_Stated task_: Copy out the rows below verbatim, from the line containing "What is an Exercise? (292, 760)" up to and including the line containing "言語教育センター (85, 1474)".

───── Provided material

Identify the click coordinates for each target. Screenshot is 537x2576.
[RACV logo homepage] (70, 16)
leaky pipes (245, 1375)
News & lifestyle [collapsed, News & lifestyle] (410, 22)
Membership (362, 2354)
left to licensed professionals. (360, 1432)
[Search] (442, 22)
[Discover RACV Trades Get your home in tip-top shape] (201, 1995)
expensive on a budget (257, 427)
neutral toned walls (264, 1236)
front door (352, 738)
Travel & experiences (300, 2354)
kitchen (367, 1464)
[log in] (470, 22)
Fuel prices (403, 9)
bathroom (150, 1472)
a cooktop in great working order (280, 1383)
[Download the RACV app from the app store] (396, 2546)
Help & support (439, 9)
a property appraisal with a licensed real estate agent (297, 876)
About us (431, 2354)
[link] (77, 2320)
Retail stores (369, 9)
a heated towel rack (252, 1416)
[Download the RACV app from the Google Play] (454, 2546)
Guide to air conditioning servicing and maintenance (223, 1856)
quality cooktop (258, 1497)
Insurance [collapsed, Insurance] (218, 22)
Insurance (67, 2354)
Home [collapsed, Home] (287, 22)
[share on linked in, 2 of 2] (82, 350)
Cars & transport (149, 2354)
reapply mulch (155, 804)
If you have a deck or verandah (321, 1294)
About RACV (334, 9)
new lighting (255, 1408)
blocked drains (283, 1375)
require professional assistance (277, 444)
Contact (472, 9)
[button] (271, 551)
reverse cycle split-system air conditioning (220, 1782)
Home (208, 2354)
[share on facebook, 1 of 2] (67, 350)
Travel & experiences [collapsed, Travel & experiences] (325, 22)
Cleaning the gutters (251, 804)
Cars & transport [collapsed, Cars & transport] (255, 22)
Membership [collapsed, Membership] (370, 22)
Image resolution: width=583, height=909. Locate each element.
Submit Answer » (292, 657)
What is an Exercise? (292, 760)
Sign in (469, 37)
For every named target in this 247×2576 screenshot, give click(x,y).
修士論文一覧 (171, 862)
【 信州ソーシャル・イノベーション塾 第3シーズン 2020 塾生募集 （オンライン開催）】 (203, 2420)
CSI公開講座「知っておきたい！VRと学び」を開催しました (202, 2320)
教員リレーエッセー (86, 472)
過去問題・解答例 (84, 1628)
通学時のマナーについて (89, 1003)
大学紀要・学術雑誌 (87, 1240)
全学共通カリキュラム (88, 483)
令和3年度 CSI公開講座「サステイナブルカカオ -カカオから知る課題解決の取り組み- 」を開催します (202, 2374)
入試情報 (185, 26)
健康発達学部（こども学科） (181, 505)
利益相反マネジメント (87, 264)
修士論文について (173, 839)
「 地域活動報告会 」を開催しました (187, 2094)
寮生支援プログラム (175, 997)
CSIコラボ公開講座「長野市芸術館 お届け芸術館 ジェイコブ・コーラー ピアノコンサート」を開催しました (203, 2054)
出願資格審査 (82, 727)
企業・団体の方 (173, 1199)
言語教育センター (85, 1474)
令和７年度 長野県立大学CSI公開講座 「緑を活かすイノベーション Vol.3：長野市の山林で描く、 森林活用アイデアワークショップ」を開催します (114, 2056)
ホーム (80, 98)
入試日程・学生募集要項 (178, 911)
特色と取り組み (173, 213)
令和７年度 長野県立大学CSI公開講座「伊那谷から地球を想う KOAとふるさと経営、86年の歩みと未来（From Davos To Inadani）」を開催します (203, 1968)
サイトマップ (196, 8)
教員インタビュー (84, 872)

──────────

_Correct result_:
What is an Exercise? (292, 760)
Sign in (469, 37)
For every named target in this 247×2576 screenshot, give click(x,y).
修士論文一覧 (171, 862)
【 信州ソーシャル・イノベーション塾 第3シーズン 2020 塾生募集 （オンライン開催）】 (203, 2420)
CSI公開講座「知っておきたい！VRと学び」を開催しました (202, 2320)
教員リレーエッセー (86, 472)
過去問題・解答例 (84, 1628)
通学時のマナーについて (89, 1003)
大学紀要・学術雑誌 (87, 1240)
全学共通カリキュラム (88, 483)
令和3年度 CSI公開講座「サステイナブルカカオ -カカオから知る課題解決の取り組み- 」を開催します (202, 2374)
入試情報 (185, 26)
健康発達学部（こども学科） (181, 505)
利益相反マネジメント (87, 264)
修士論文について (173, 839)
「 地域活動報告会 」を開催しました (187, 2094)
寮生支援プログラム (175, 997)
CSIコラボ公開講座「長野市芸術館 お届け芸術館 ジェイコブ・コーラー ピアノコンサート」を開催しました (203, 2054)
出願資格審査 (82, 727)
企業・団体の方 (173, 1199)
言語教育センター (85, 1474)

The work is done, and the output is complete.